Une pièce de théâtre dans une nature sauvage en 360°

 Ce premier jeu du studio OddBug, se présente comme une tentative d’emmener le joueur vers une catégorie très rarement représentée dans le gaming VR. Effectivement, dans la forêt de Wave shooter, de simulateurs en tout genre ou autre lanceur de sorts magiques. Voir arrivé cet OVNI de jeu de plate forme 2D en VR, est plus qu’intriguant.

 Sauf que dans The Lost Bear, on assiste ainsi à une sorte de pièce de théâtre en plein milieu de la nature. Assis confortablement au fond de son fauteuil, dans une ambiance très automnale. Où chaque acte sera l’occasion d’une mise en scène différente. Mais surtout vivante. Il ne faudra pas hésiter à regarder autour de soit de temps en temps. Pour s’apercevoir que le décor qui nous entoure, prend littéralement vie. Comme un écho à ce qui se passe devant nous, sur la scène principale. Le tout, avec des personnages sortant presque d’un spectacle de marionnette. L’accompagnement musical est au diapason, avec une impression étrange et mélancolique rappelant parfois comme un lointain souvenir… Il ne manque plus que les différentes effluves de cette nature omniprésente, et ce joli tableau aurait été parfait !

 

Simple comme un jeu d’enfant

 Tous ces efforts particuliers sur l’ambiance, plonge le joueur assez rapidement dans l’aventure.
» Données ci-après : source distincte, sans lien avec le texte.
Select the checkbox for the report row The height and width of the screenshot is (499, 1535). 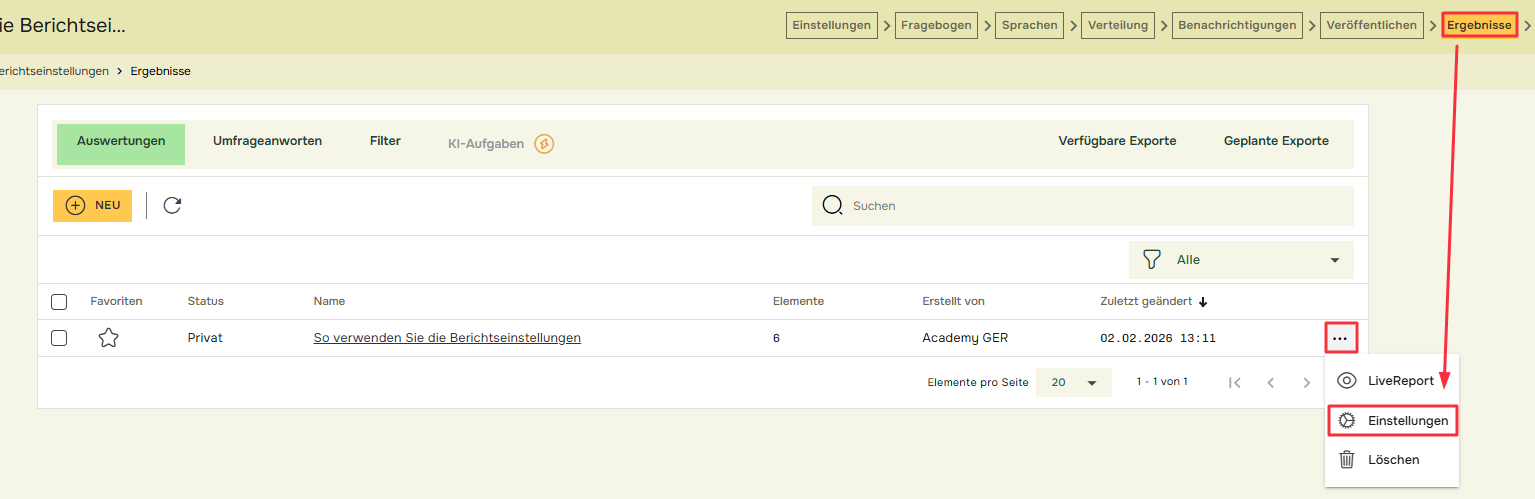[59, 338]
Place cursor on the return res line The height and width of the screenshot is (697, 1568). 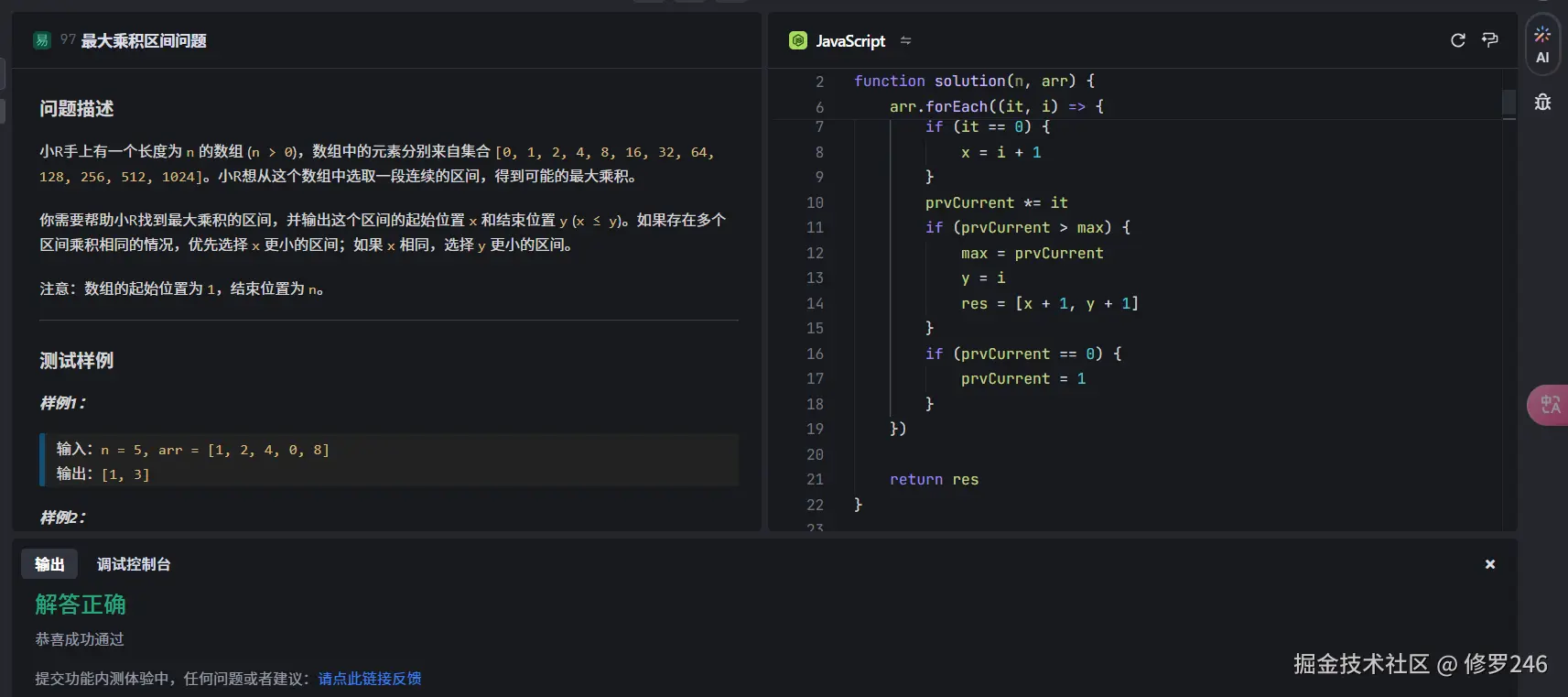[x=934, y=479]
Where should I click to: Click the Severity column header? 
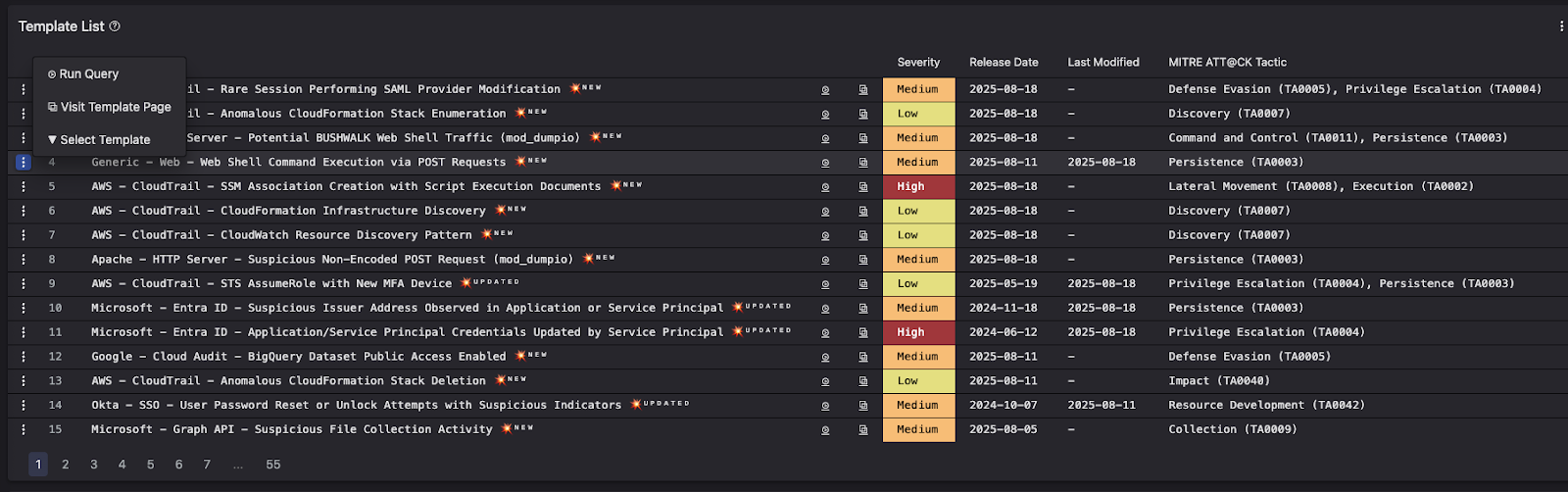(x=918, y=62)
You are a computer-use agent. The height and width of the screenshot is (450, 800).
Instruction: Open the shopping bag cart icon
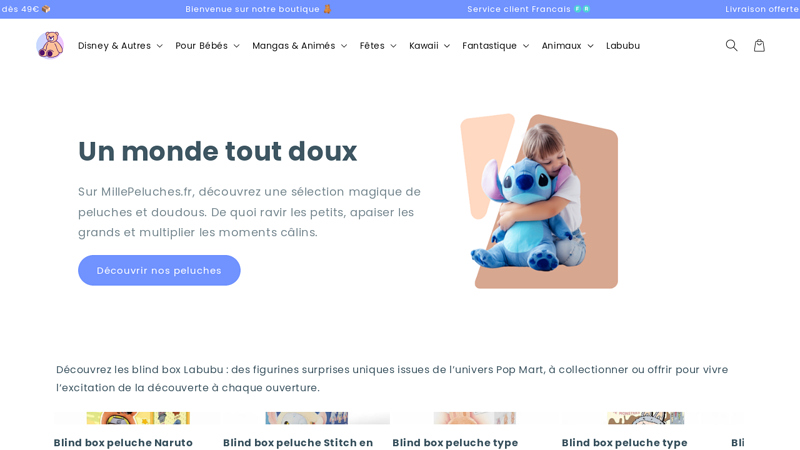click(x=759, y=45)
Qui propose d’aider Walnut, une fillette bien décidée à rattraper cette maudite petite créature qui a osé lui voler son ourson peluche bien aimé. Et accessoirement de rentrer à la maison saine et sauve. En traversant des contrées ma foi bien hostiles.

Les développeurs mancuniens d’OddBug, n’ont pas poussé la barre de difficulté bien haute. C’est pourquoi le jeu se fini assez rapidement… (1h30 / 2h max)
Mais ont-ils voulu cibler leur jeu pour un très jeune public ?
Ou pour des adultes qui n’ont justement pas perdu cette âme d’enfant ?
Je dirais franchement les 2. Après avoir parcouru ce monde infesté de pièges vraiment pas insurmontables pour le commun des (gamer) mortels. Bon OK, je n’ai pas de marmaille sous la main pour leur faire tester. Mais je suis sûr qu’ils n’auraient aucune difficulté à terminer le jeu également. Sans que cela prenne toute la journée ou une après-midi.
En ce qui concerne la jouabilité. Les Touch seront bien utiles pour les quelques séquences qui sortent un peu des sentiers battus. Comme utiliser son lance-pierre ou actionner un mécanisme bloquant le passage.

 Inutile de préciser qu’ici, point de cinétose ou autre. On ne bouge pas et on admire le spectacle. À noter enfin son tarif économique pour le coup : 7,99¤ (et 6,99¤ pour la période de lancement). Raison de plus pour se laisser convaincre.

 source : https://univrcity.fr/test-the-lost-bear-oculus-rift/

Toujours est-il que cette trop courte aventure en compagnie de Walnut. À la poursuite de son ourson peluche adoré, ayant la bougeotte bien malgré lui. Vaut la peine d’être vécue, tant ce genre n’est pas encore légion dans le petit monde de la VR. Cet essai du studio OddBug est vraiment réussi. Grâce à son ambiance originale particulièrement soignée et à son prix doux, comme peut l’être le poil soyeux d’un ourson sauvage.